ACTIVITY. Only lines containing "Open" belong in the answer, each copied from the entries below.
------ INPUT DATA
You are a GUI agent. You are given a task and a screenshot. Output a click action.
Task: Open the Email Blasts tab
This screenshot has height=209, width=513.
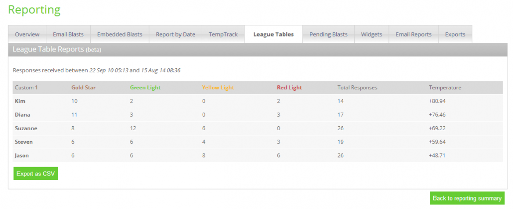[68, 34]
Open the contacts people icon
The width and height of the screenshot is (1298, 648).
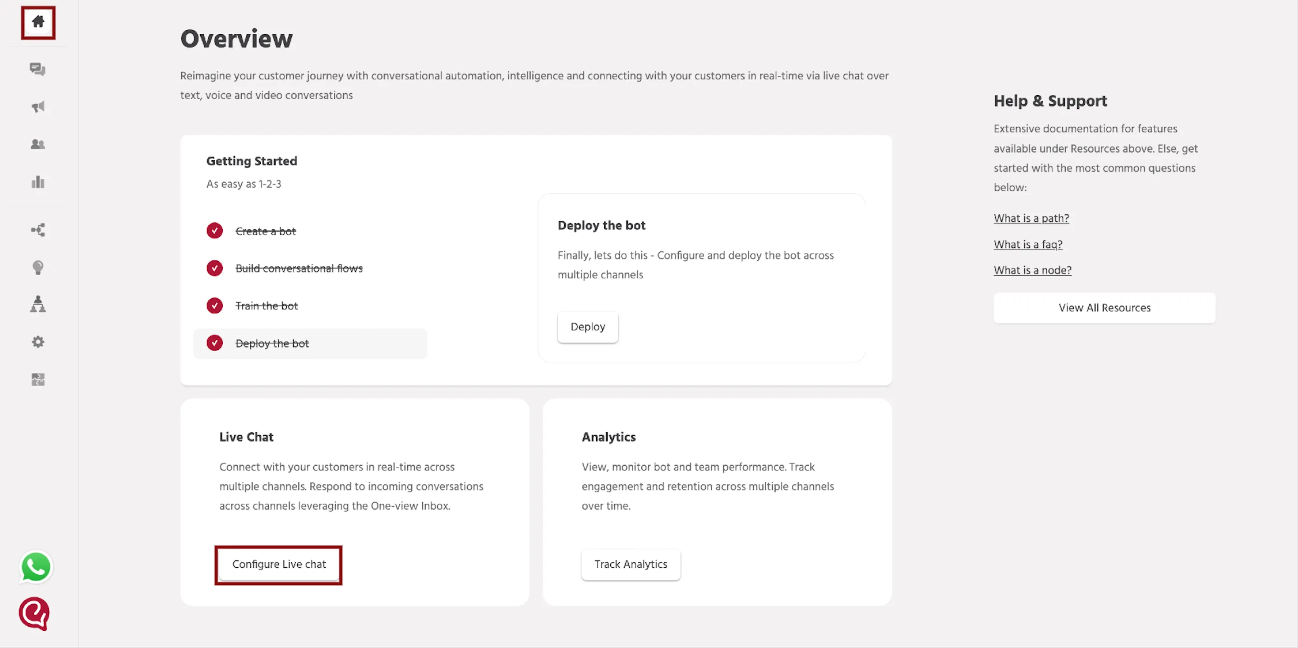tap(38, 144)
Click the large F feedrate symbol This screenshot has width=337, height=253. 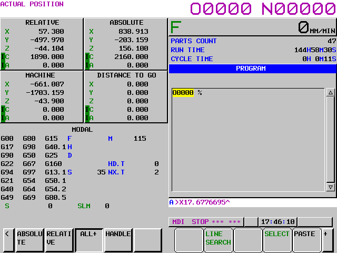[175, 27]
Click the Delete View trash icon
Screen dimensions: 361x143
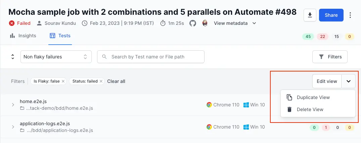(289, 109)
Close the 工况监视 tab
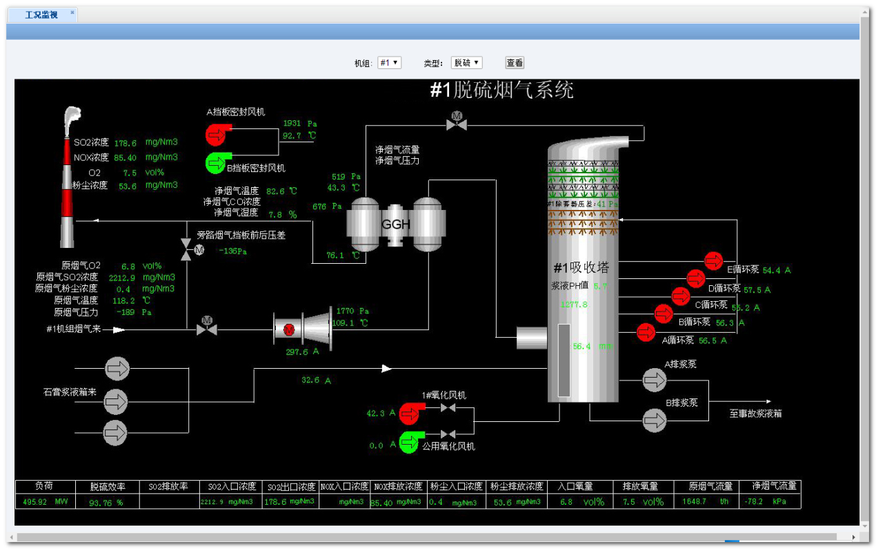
------------
RESULT OF THE EXERCISE.
Task: Open the Email Blasts tab
Open the contacts people icon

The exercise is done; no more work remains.